■ EXTRAIT SOURCE
■ ■ ■ ■ ■ ■ ■

Le même sentiment de racisme sous-jacent qui avait pu pousser à coloniser ces peuples qui ne demandaient rien que de continuer à être ce qu’ils étaient, anime aujourd’hui ceux qui voudraient retrouver en Occident des pays sans immigrés, même si cette immigration remonte bien loin dans l’Histoire commune européenne. Parallèlement, à tous ces tournants de l’Histoire, on remarquera d’ailleurs pour l’anecdote que la recherche de l’exotisme s’est également tournée vers d’autres régions du monde pour alimenter son avenir.

Fromentin

Aujourd’hui, l’orientalisme a fait place aux «dés-orientés», ceux qui piaffent d’impatience de voir repartir tous ceux qui ne leur ressemblent pas, prenant prétexte de la «laïcité» pour en fait imposer leur vision du monde à sens unique, leur monde stéréotypé mais avec des marionnettes dignes de continuer leur représentation théâtrale rassurante d’une société modelée avec la bonne morale et la bonne religion. Ce sont d’ailleurs les mêmes qui se sont acharnés contre le «mariage pour tous» et qui continuent aujourd’hui à invectiver, malmener et prier (l’Inquisition n’est pas loin) contre l’avortement par exemple!

■ ■ ■ ■ ■ ■ ■

■ DONNÉES FOURNIES
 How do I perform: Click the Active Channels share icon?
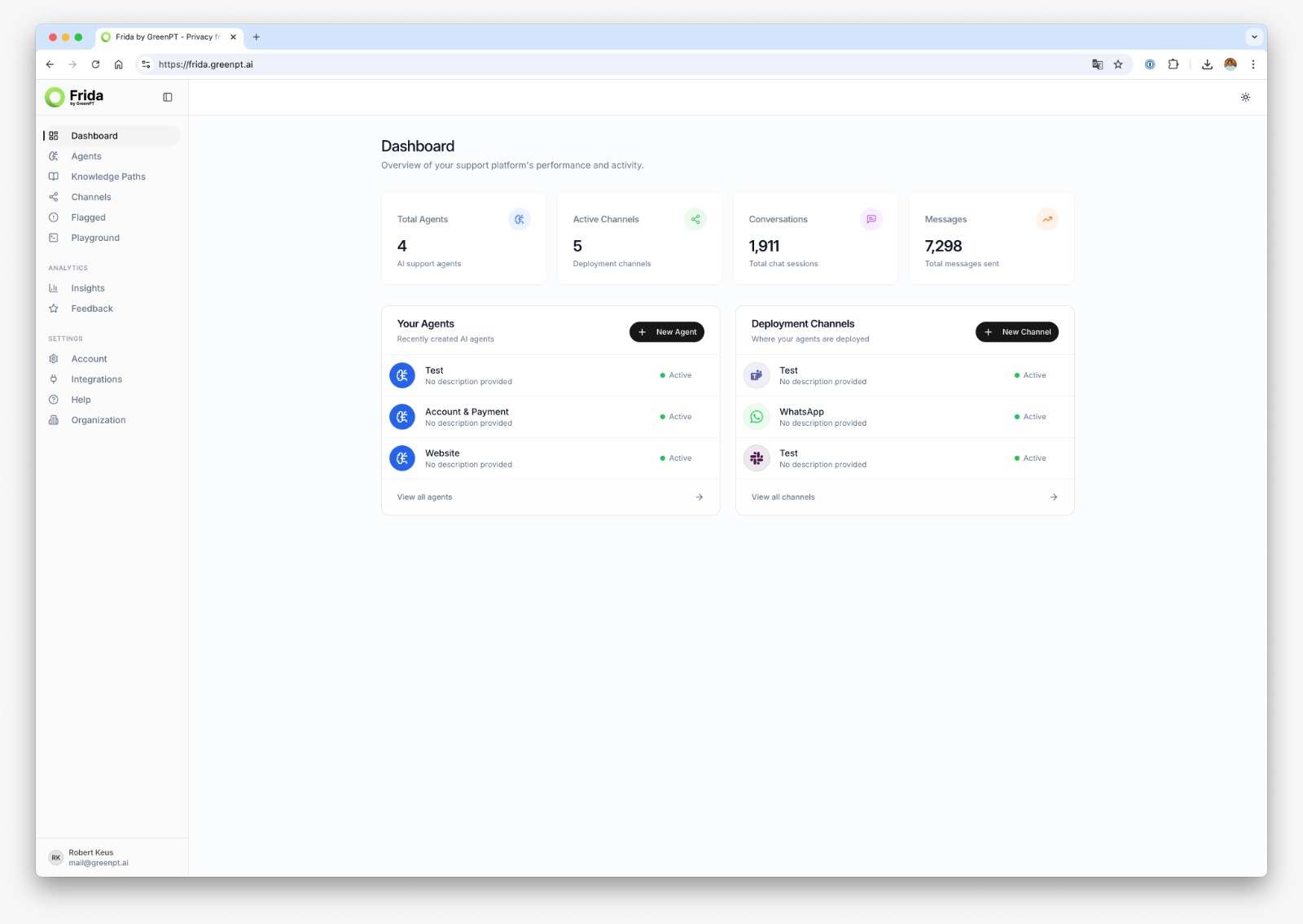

■ ■ ■ ■ ■ ■ ■

■ SÉRIE D'EXERCICES
A. D'après le texte sur l'orientalisme, qu'est-ce qui anime aujourd'hui ceux qui voudraient retrouver en Occident des pays sans immigrés ? Répondez en une à trois phrases.
B. Reprenez le texte sur l'orientalisme à la suite de sa dernière phrase, en conservant son ton.

■ CORRIGÉ DÉTAILLÉ
A. Ils sont animés par le même sentiment de racisme sous-jacent qui avait pu pousser à coloniser des peuples qui ne demandaient qu'à continuer à être ce qu'ils étaient. Le texte précise que cela vaut même si cette immigration remonte loin dans l'Histoire commune européenne.

B.
 
La peur qui est toujours mauvaise conseillère a il est vrai été multipliée par les attentats qui ont endeuillé de si nombreux pays à travers le monde. Plutôt que de comprendre d’où vient le mal et de le combattre efficacement, car il a frappé toutes les communautés, religieuses ou non, et toutes les différentes formes de sociétés ou de catégories de personnes vivant dans ces sociétés, certaines réponses politiques péremptoires sont tombées à côté de la plaque au niveau de leur pertinence, mais ont bien été comprises par une partie de la population qui s’est trouvée confortée dans son rejet de base.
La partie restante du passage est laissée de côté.